These writers suspect their writing is too good to be sold; too pristine to be degraded with advice from the salesperson’s dehumanizing bag of tricks; too advanced and cerebral to be oversimplified, and too elevated to be disgraced by any association with the grubby, dishonourable business of making money through fraud, trickery, and other such shenanigans.

Like bodhisattvas, these writers face the prior choice of bothering to step out into that marketplace in the first place, to reach the non-intellectuals, the anti-philosophers who are likely duped a hundred times a day by charlatans and manipulators who belong ultimately to the sophist tradition.

Recall that in Buddhism, the bodhisattva is like a buddha, an enlightened person, except that the bodhisattva refuses to give up on the unenlightened masses: instead of retreating to a monastery or a cave, the bodhisattva declines to undergo the final steps of awakening so that he or she can help shepherd those who haven’t acquired the secret wisdom.

Intellectual writers — as in those who care more about ideas than money or popularity — are in something like that intermediate position.
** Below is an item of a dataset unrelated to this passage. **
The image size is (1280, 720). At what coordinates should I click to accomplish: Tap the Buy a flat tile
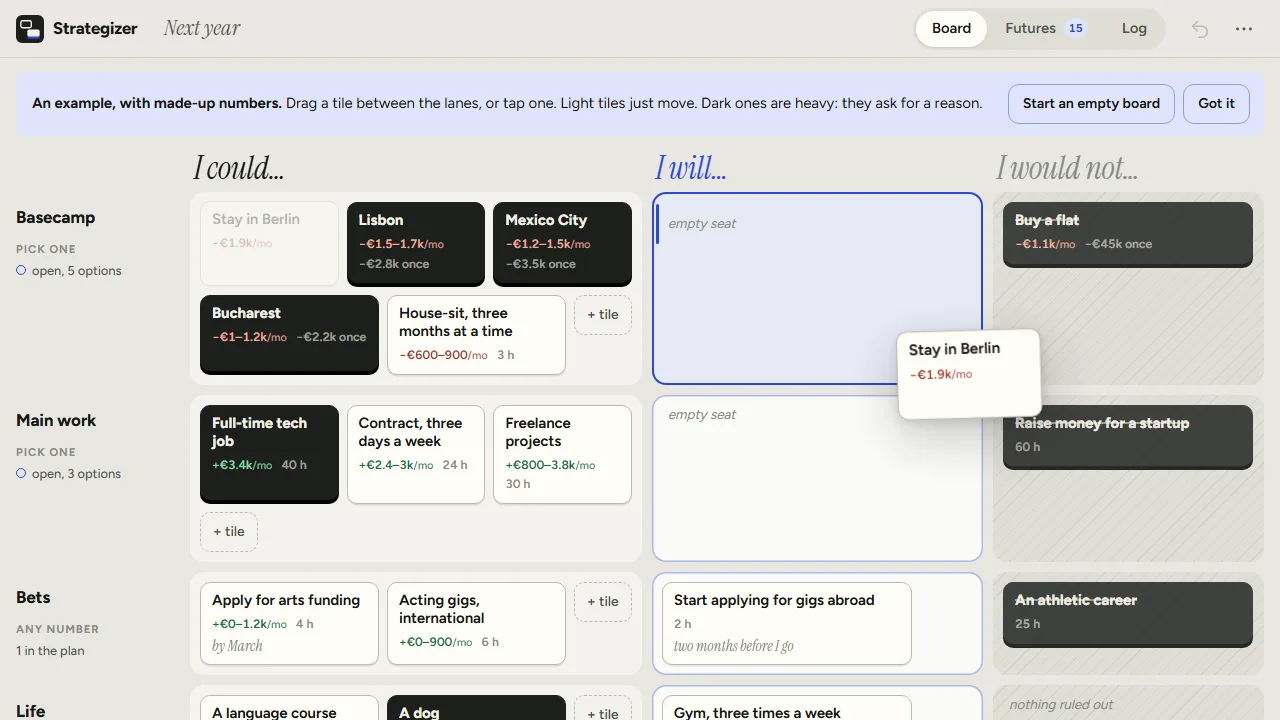tap(1127, 234)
Or they’re a little like Socrates or Jesus who likewise descend, as it were, into the lower, darker realm, into the one in which power and deception rule the day and in which most people aren’t just ignorant, but actively misled by unscrupulous forces.
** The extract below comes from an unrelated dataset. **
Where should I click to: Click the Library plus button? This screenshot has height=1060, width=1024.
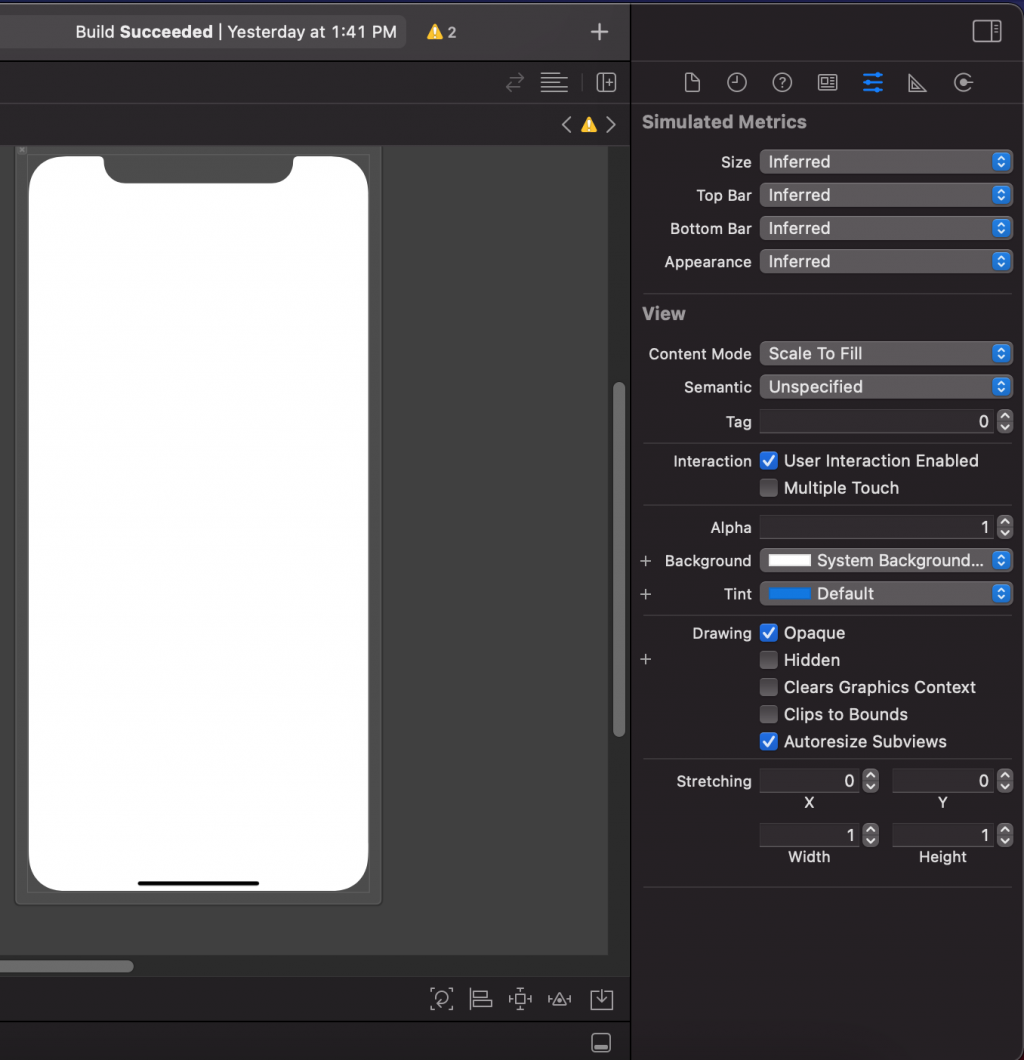pos(599,32)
The Degrading Workplace of Content Creators

Note, for instance, how the Facebook whistleblower, Frances Haugen, showed that Facebook puts profit before people by targeting young folks on Instagram. Evidently, Facebook uses algorithms that worsen teens’ body image and that promote cheap controversy and fake news. And Facebook does this not by accident, but because doing so increases the users’ engagement with the platforms. Appealing to our lesser angels is key to Facebook’s business model, so it’s a race to the bottom, not to the top.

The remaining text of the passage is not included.